Primo libro di una trilogia dedicata alla nascita dell’India moderna, Mare di papaveri rappresenta per l’India moderna quello che libri come Moby Dick hanno rappresentato per l’America: la simbolica narrazione dell’origine di una civiltà nuova sorta dall’incontro-scontro di mondi opposti.

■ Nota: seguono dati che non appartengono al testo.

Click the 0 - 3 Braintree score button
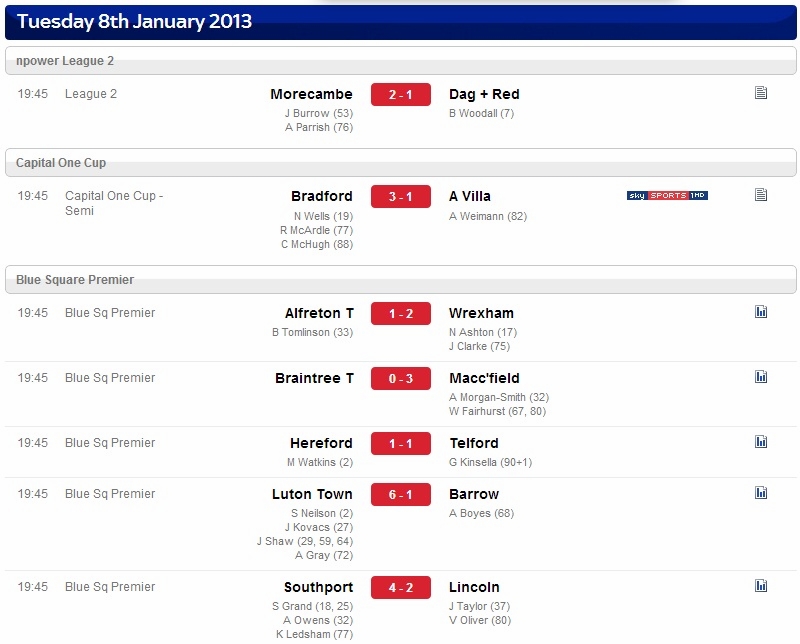Viewport: 800px width, 644px height. tap(401, 379)
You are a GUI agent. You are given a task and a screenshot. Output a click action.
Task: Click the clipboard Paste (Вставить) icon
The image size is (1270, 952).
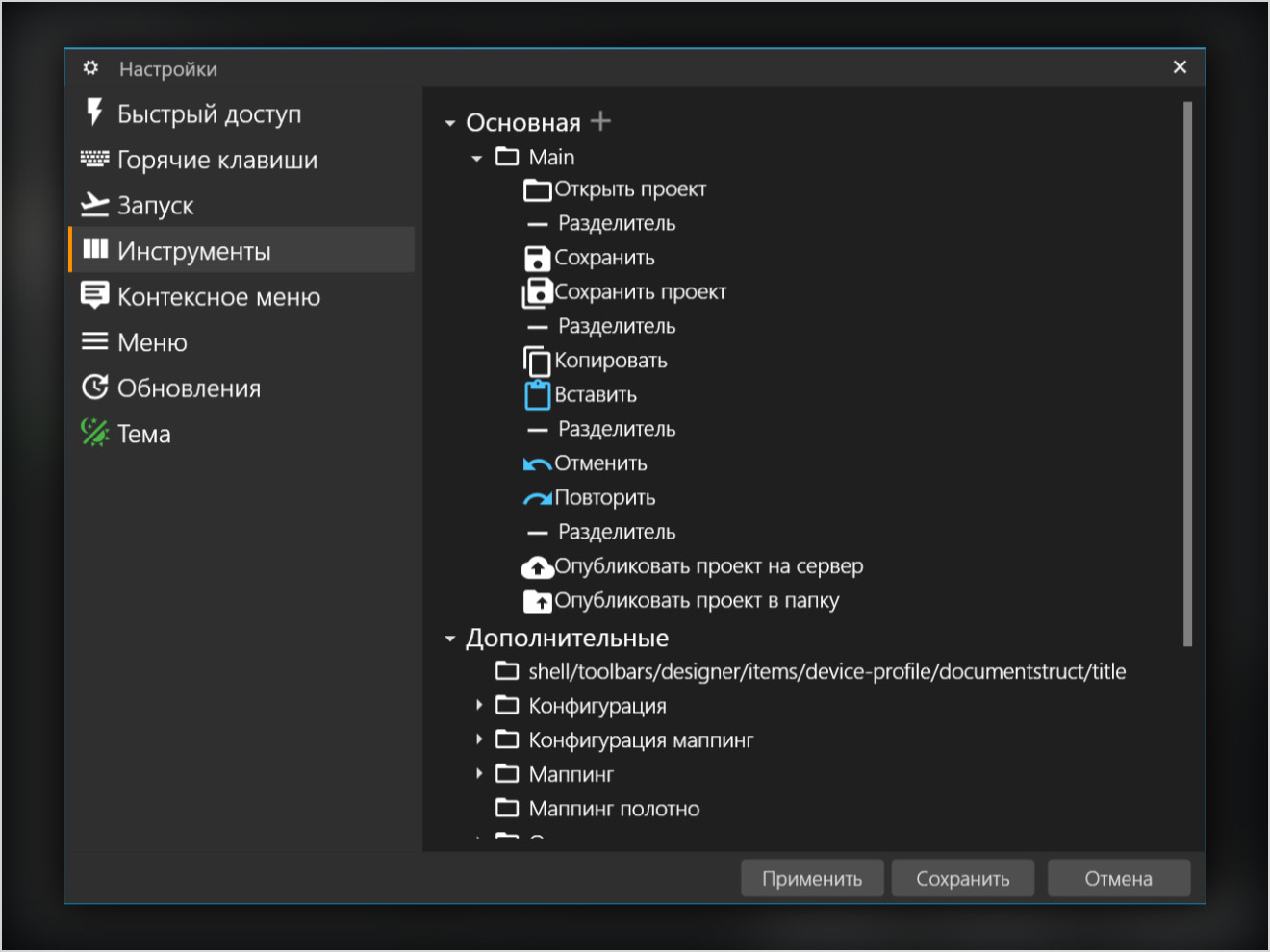[537, 395]
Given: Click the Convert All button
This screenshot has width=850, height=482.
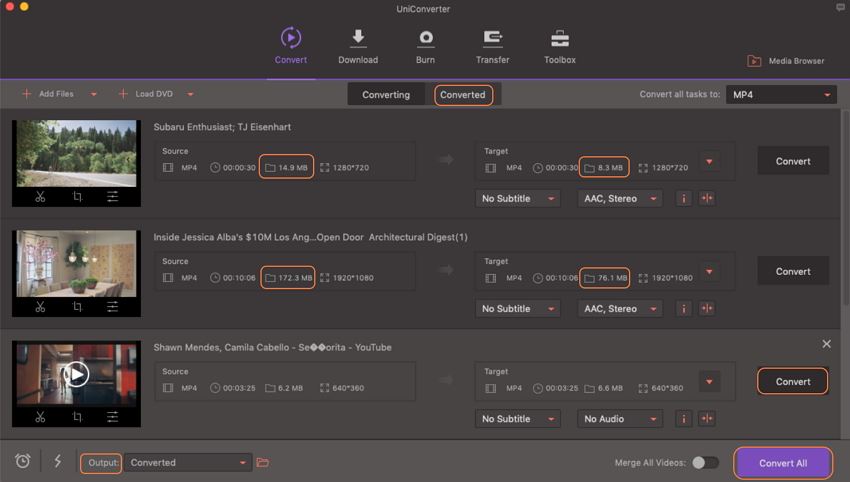Looking at the screenshot, I should tap(783, 463).
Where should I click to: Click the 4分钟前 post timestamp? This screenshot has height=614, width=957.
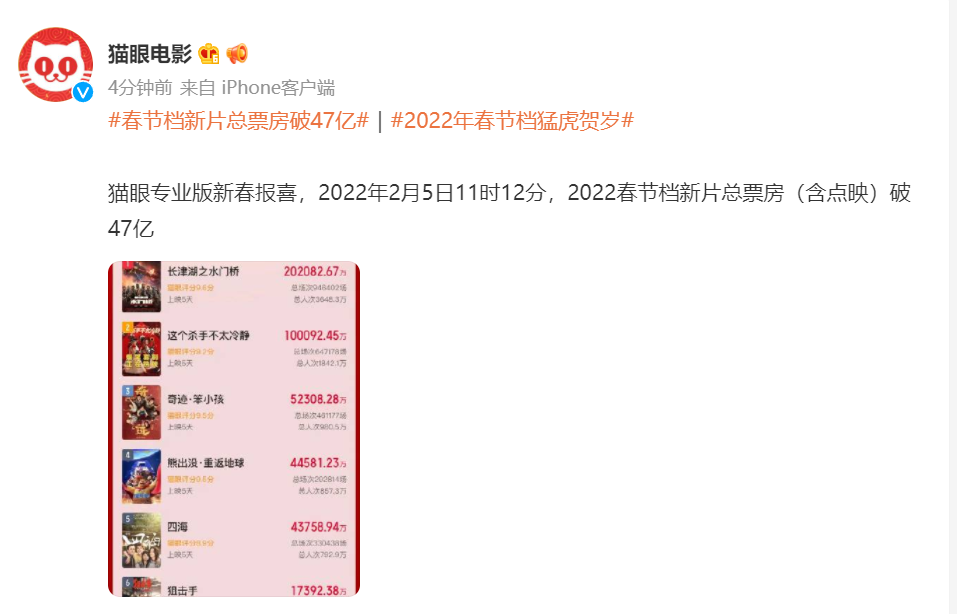tap(140, 88)
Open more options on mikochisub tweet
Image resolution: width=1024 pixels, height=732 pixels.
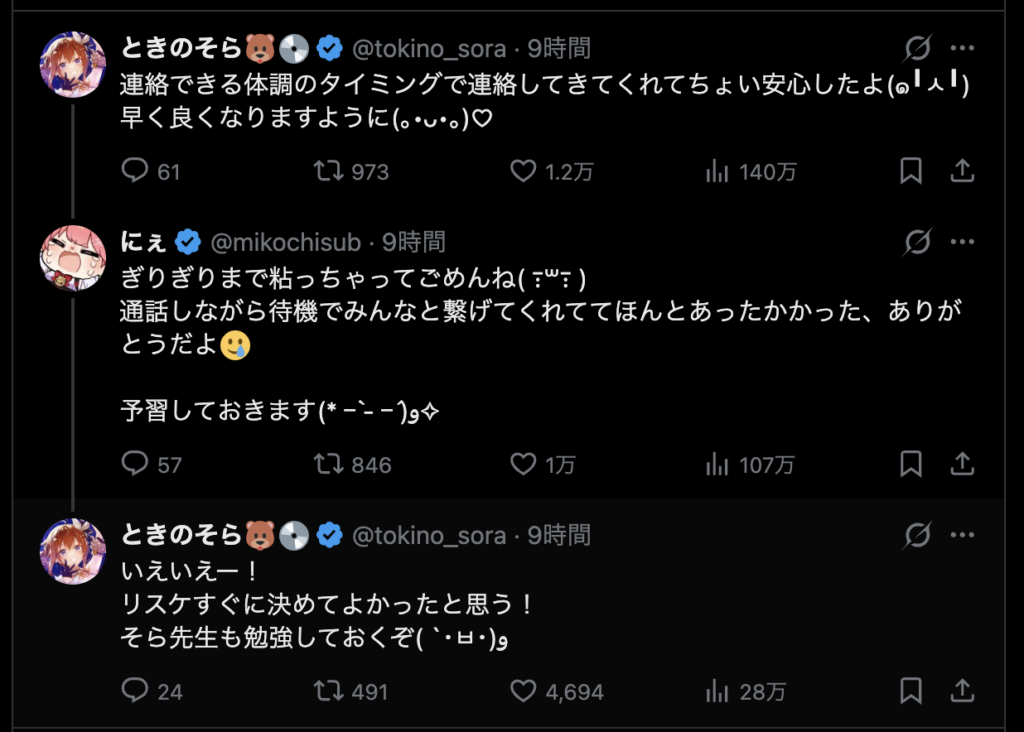[962, 242]
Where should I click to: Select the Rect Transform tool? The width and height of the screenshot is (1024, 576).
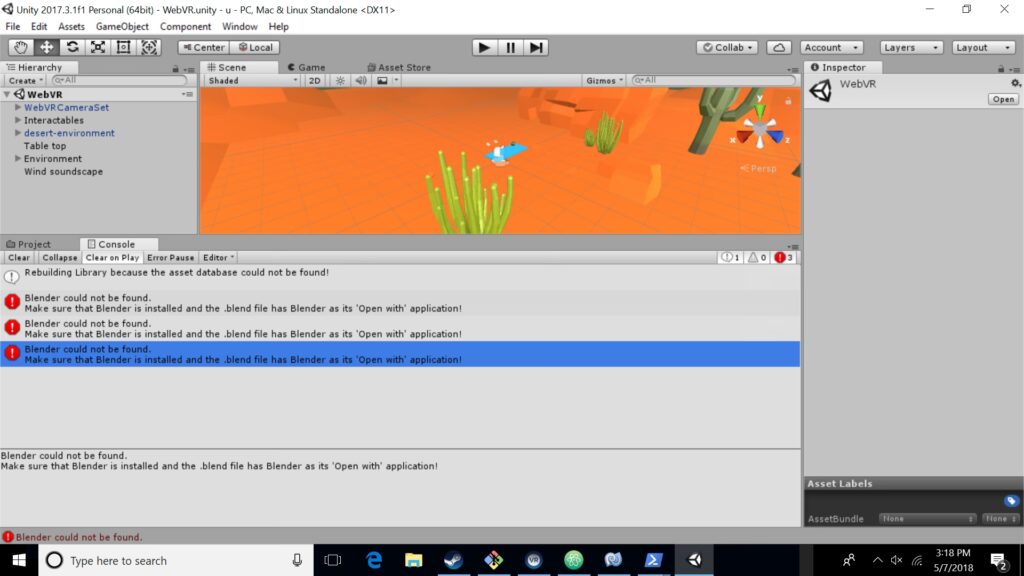(123, 47)
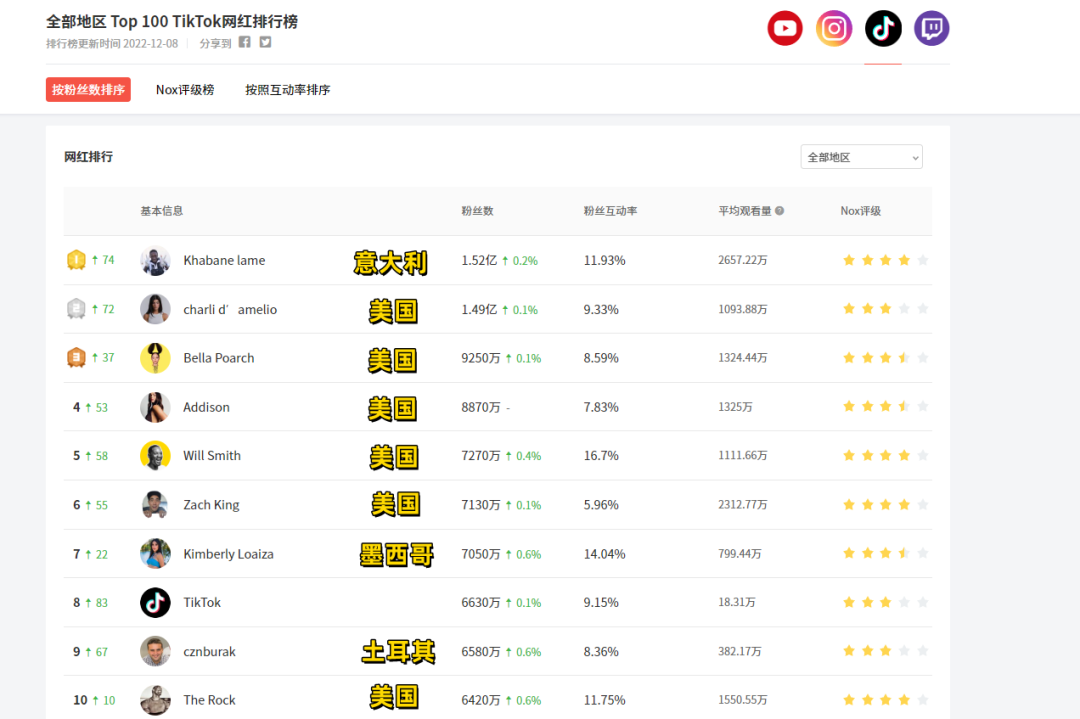This screenshot has width=1080, height=719.
Task: Click the star rating for Kimberly Loaiza
Action: point(885,554)
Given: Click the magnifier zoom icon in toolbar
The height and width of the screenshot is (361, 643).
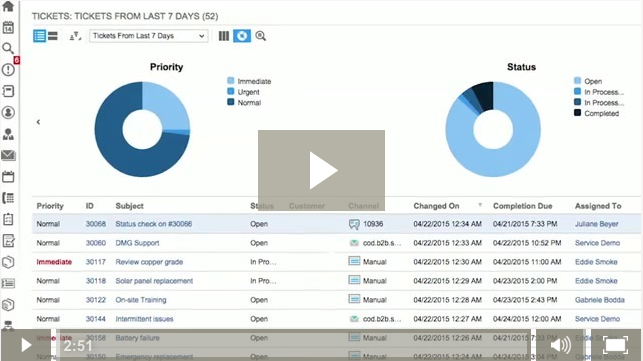Looking at the screenshot, I should coord(260,36).
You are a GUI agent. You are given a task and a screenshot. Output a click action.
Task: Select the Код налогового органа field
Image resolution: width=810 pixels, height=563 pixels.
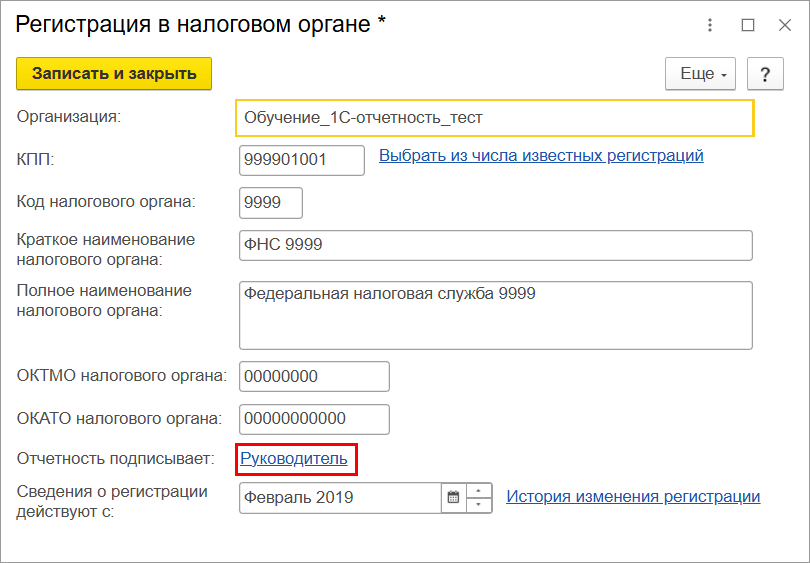pyautogui.click(x=271, y=202)
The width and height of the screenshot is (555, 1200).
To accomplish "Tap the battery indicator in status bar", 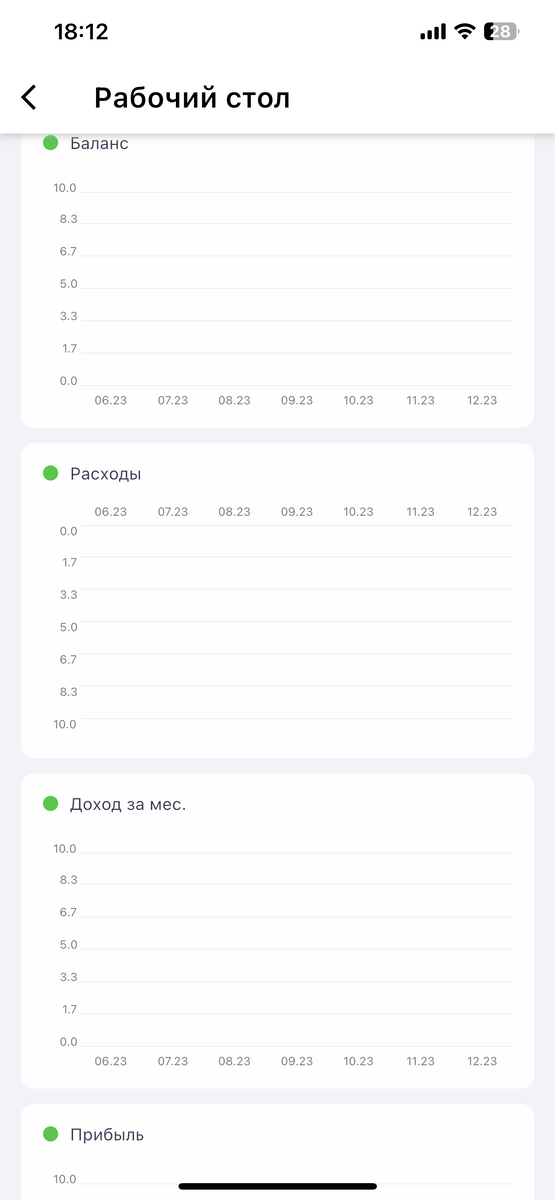I will coord(501,32).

«Un'idea letteraria geniale, affidata a una lingua di grande suggestione.» - il Sole 24 Ore

«Una delle voci più originali e importanti della letteratura indiana di lingua inglese.» - la Repubblica

«Una magnifica riuscita, questo primo libro della Trilogia della Ibis, che riporta come d'incanto l'avventura al posto che le compete.» - D - la Repubblica

È il 1838 quando la Ibis, una goletta inglese a due alberi, giunge alla foce del Gange, per dedicarsi a uno dei traffici più lucrosi dell’Impero britannico: il commercio di «delinquenti e stupefacenti», di «oppio e coolie». A bordo, vi è la ciurma più incredibile che sia dato incontrare nelle acque del Pacifico: un gruppo di lascari, i leggendari marinai che parlano una lingua tutta loro. Nel suo avventuroso viaggio, la goletta trasporta un’umanità davvero straordinaria: il figlio di una schiava liberata del Maryland; un raja in rovina; una vedova che non esita a infrangere i sacri riti della tradizione hindu; un uomo che vuole erigere un tempio alla donna che ha amato. Mano a mano che i legami con le origini si affievoliscono e i contorni delle vite precedenti sbiadiscono, tutti, sulla Ibis, equipaggio e passeggeri, cominciano a sentirsi «fratelli di navigazione», uniti da una comunanza che oltrepassa continenti, razze e generazioni. Primo libro di una trilogia dedicata alla nascita dell’India moderna, Mare di papaveri rappresenta per l’India moderna quello che libri come Moby Dick hanno rappresentato per l’America: la simbolica narrazione dell’origine di una civiltà nuova sorta dall’incontro-scontro di mondi opposti.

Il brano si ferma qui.